The display patterns could be developed by artists and sold like ringtones. Both moving and stationary displays would be available. The display art could be a topic of conversation.

"Whoaaaaa... what pretty flowers you have on your wrist!"

"Yeah! Here... hang on a second..." [Person tries in vain to rotate wrist far enough to show the rest of the flowers.] "There! See that blue one?"

"What blue one?"

[Pointing.] "There!"

[Conversation continues like this for 15 minutes until both people have to leave, rendering conversation useless.]

The cuff phone would be a device that replaced the clunky candy bar phone, the Apple Watch ($329.00 at Best Buy), even jewelry.

First, the "candy bar" phone exists because sliding a device into your pocket is way easier than putting it on your wrist when you're done with it. Uluroo can't imagine taking his Apple Watch off his wrist when he wants to use it and putting it back when he's done. (Theoretically the cuff phone would be usable like a smartwatch when on your wrist, but the act of taking it off and putting it back on is what Uluroo's getting at.) The cuff phone is clunkier than the candy bar phone.

Second, to really replace the Apple Watch (why does Dvorak include a link to buy it?), the cuff phone would need bendable heart rate sensors, which as far as Uluroo knows do not exist. The user would need to put it back on their wrist in the perfect place for the heart rate sensor to align properly. (This is difficult because the cuff phone's screen would extend around the wrist.

This sort of device would require a slight cultural shift. But the smartphone showed how easy that can be, once it catches on.

SillyBands (sorry to mention this, folks) were a cultural shift that caught on. But eventually everyone realized they were ridiculous and WHAT IS HAPPENING TO MY ARM THE BLOOD CAN'T REACH MY HAND!

Obviously the cuff phone is not another SillyBands. But not every cultural shift happens because something is good, and the iPhone did not prove that cultural shifts are easy. The fact that it created such a shift is what made the iPhone so remarkable.

In the past, Microsoft has dropped the ball because the corporate culture internally rejects people who say anything negative about any new product or idea. Hence you see a lot of bad or poorly executed ideas.
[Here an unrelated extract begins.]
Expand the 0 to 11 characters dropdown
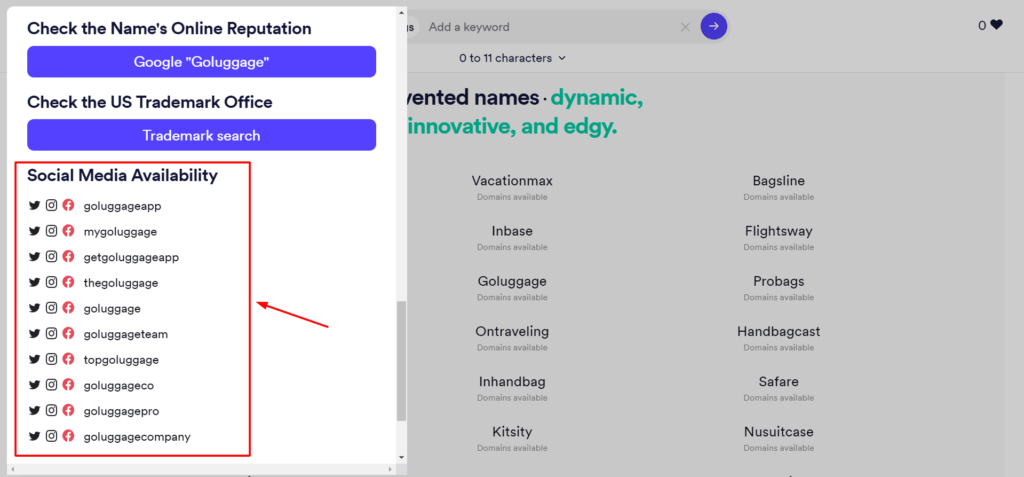This screenshot has width=1024, height=477. (512, 58)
What Microsoft needs is someone who's willing to say, "See this smartphone? Let's get it on people's wrists."

So Microsoft might suffer from stage fright when it comes to bringing out something radical like a cuff phone. But one thing is for certain, based on these patents, something is afoot. And it folds.

A FOOT THAT FOLDS? That's gross.

Ohh... never mind. Uluroo misread that.

Even assuming that Microsoft could jump the technological barriers that would make a cuff phone a low-performance device, the whole thing is just a bad concept. It's clunkier than normal phones. Who wants to basically put a watch on whenever they're done using their smartphone? And who really thinks that a cuff phone would be "perfect for parties" or "a topic of conversation"?

Hey, maybe cuff phones will catch on and Uluroo will be proven wrong. But you won't catch Uluroo wearing a fireworks show on his wrist to move up the social ladder, especially because this is the same device advertised as "nerdy-cool." The cuff phone's concept is a mess, and its execution is almost impossible. Please, can we just stick with regular folding phones?

As far as ideas go, this one didn't really get in the air in the three years since Dvorak saw it at that trade show. Uluroo supposes it didn't get off the runway. More like it got stuck in the hangar. Maybe nobody's made it in the past three years because it just isn't a good idea.